OBJECTIVES: Our institution has had problems with mislabeling of tissue specimens in our gastrointestinal and colorectal surgery endoscopy units. Most labeling errors have been due to either the wrong patient label or no label being affixed to a specimen bottle. As a result, an initiative was created to reduce the number of specimen-labeling errors. This initiative involved the application of radiofrequency identification (RFID) technology to specimen bottles, moving to a paperless pathology requisition system and confirmation of the correct site and correct patient by both the endoscopy nursing staff and the endoscopist for each specimen bottle.

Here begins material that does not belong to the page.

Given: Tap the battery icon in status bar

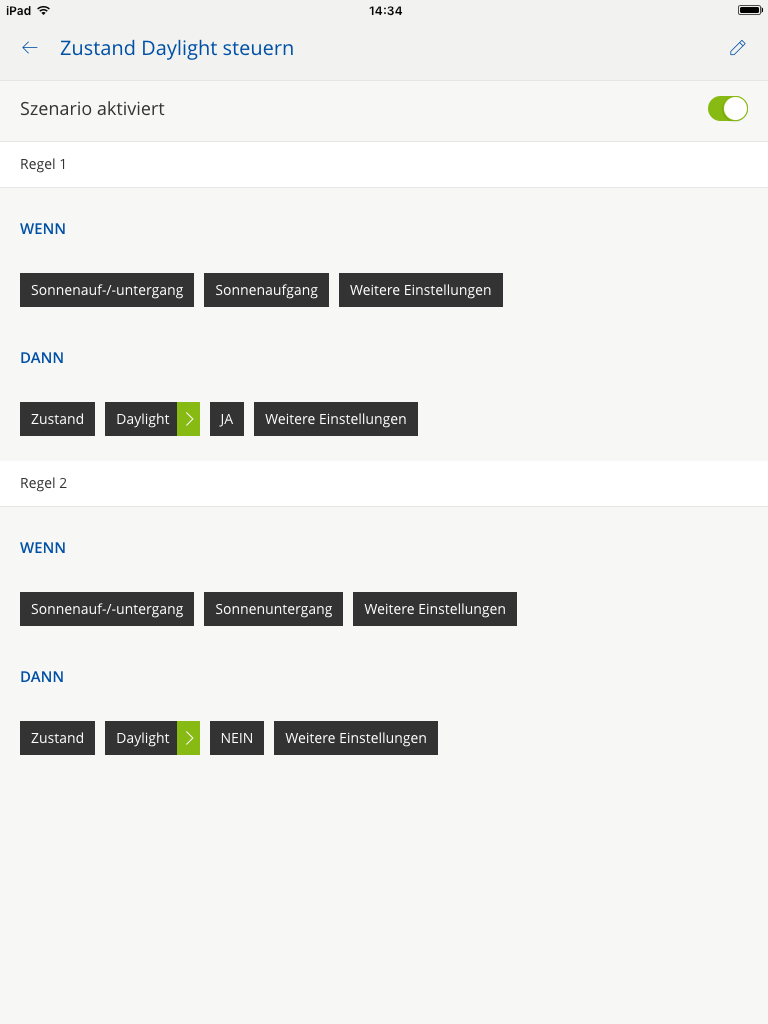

METHODS: We reviewed the number of specimen-labeling errors from our endoscopy unit for the first 3 months of 2007, before the implementation of the initiative, and for the first 3 months of 2008, 6 months after the initiation of RFID specimen labeling with paperless requisition and two-provider confirmation of correct site, correct patient specimen labeling. The RFID system we used was an off-the-shelf 3M (St. Paul, MN) Library Sciences RFID system modified and installed for our purposes. Specimen-labeling errors were categorized as Class 1 (only typographical with no potential clinical consequences), Class 2 (minor error, unlikely to have clinical consequences) or Class 3 (significant error that has the potential to detrimentally impact patient care). The Fischer's exact test was used to compare the rate of specimen-bottle labeling errors before and after the initiation of this new system.

RESULTS: In the first 3 months of 2007, our endoscopy unit sent 8,231 specimen bottles to our pathology laboratory for evaluation; 8,539 bottles were sent in the first 3 months of 2008. There were 646 (7.85%) Class 1 errors in the first quarter of 2007 and 35 (0.41%) in the first quarter of 2008 (P<0.001). There were 112 (1.36%) Class 2 errors in the first quarter of 2007 and 10 (0.12%) in the first quarter of 2008 (P<0.001). Finally, in the first quarter of 2007 there were seven (0.09%) Class 3 errors and in the first quarter of 2008, there were two (0.02%) Class 3 errors. However, with the new system in place, both Class 3 errors in the first quarter of 2008 were recognized and corrected before the processing of the specimens in the pathology laboratory (P=0.001).

CONCLUSIONS: These data confirm that the initiation of a new specimen-labeling system that uses RFID technology, a paperless requisition process, and confirmation of the correct site and correct patient by two health-care providers significantly decreased specimen-labeling errors at every level in a high-volume endoscopy center.